**Reading passage**

• • • • • • •

I’d say one of the things I’m already learning in my 30’s is the truth of an old programmer’s adage: “Garbage In, Garbage Out.”

When you’re younger you can do pretty much anything you want and get away with it. I’m not saying that drinking too much caffeine, or eating too much, or not getting enough sleep don’t have an effect. You just have a better ability to power through.

Despite being a “creative” I have a very quantitative mind when it comes to this stuff. It’s hard for me to make generalized changes like “eat better” or “drink more water and less soda” without quantifiable goals, plans and known results. Ironically I like my plans clear and my results fuzzy; “I feel better” not “I lost X pounds”.

Today I started my new work schedule which is an hour later. I could tell from the way I felt during the week, and how much better I felt on weekends that I simply wasn’t getting enough sleep. And I know from my own patterns that the solution to this couldn’t be “go to sleep earlier” since pretty much no matter what I do I can’t fall asleep before 10:30pm. I may have inherited some of the Trube “gift of sleep” but so far that only seems to affect the strong desire on Sunday afternoons to take a nap. I do feel more rested and less like a narcoleptic today, and we’ll see how the siesta time in the afternoon goes.

• • • • • • •

**Supplied material**
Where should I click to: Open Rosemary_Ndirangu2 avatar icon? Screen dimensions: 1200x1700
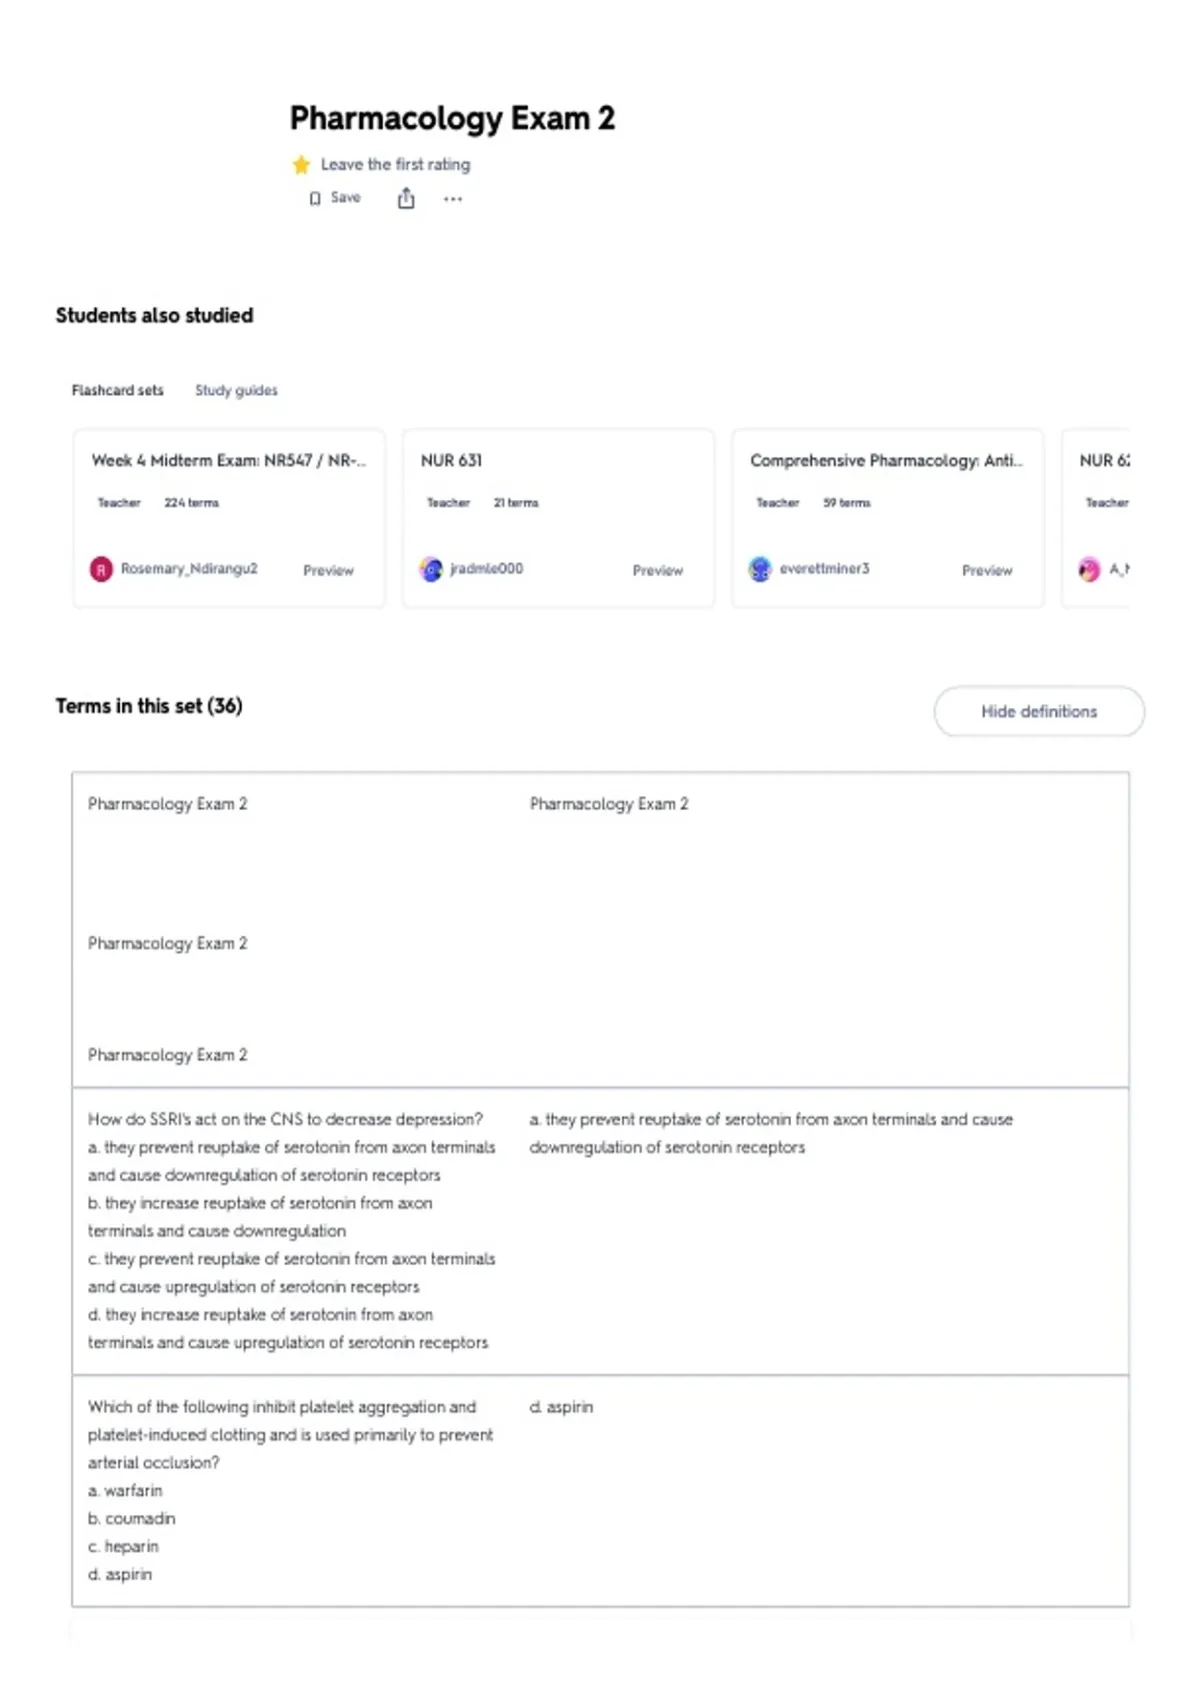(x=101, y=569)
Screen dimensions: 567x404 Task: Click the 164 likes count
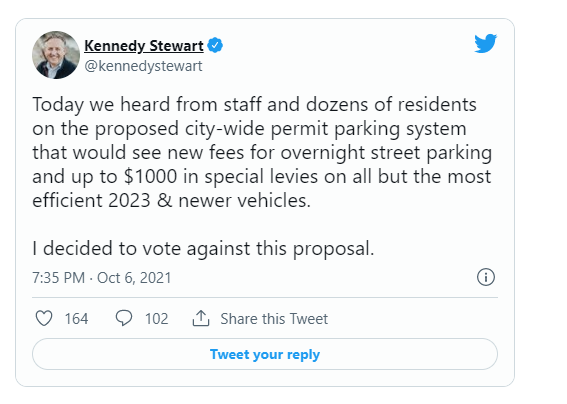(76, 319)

• • • • • • •

**Problems and tasks**
1. Return the passage of the post about sleep from "I’d say one" down to "to power through.", copied word for word.
2. For each statement, say yes or no on whether it agrees with the post about sleep, and quote the words that decide it: (a) The writer cannot fall asleep before 10:30pm. (b) The writer prefers results stated in numbers, such as pounds lost. (c) The new work schedule starts an hour earlier.
The data plays no role here.

**Expected results**
1.
I’d say one of the things I’m already learning in my 30’s is the truth of an old programmer’s adage: “Garbage In, Garbage Out.”

When you’re younger you can do pretty much anything you want and get away with it. I’m not saying that drinking too much caffeine, or eating too much, or not getting enough sleep don’t have an effect. You just have a better ability to power through.

2.
(a) Yes: "pretty much no matter what I do I can’t fall asleep before 10:30pm"
(b) No: "I like my plans clear and my results fuzzy; “I feel better” not “I lost X pounds”."
(c) No: "Today I started my new work schedule which is an hour later."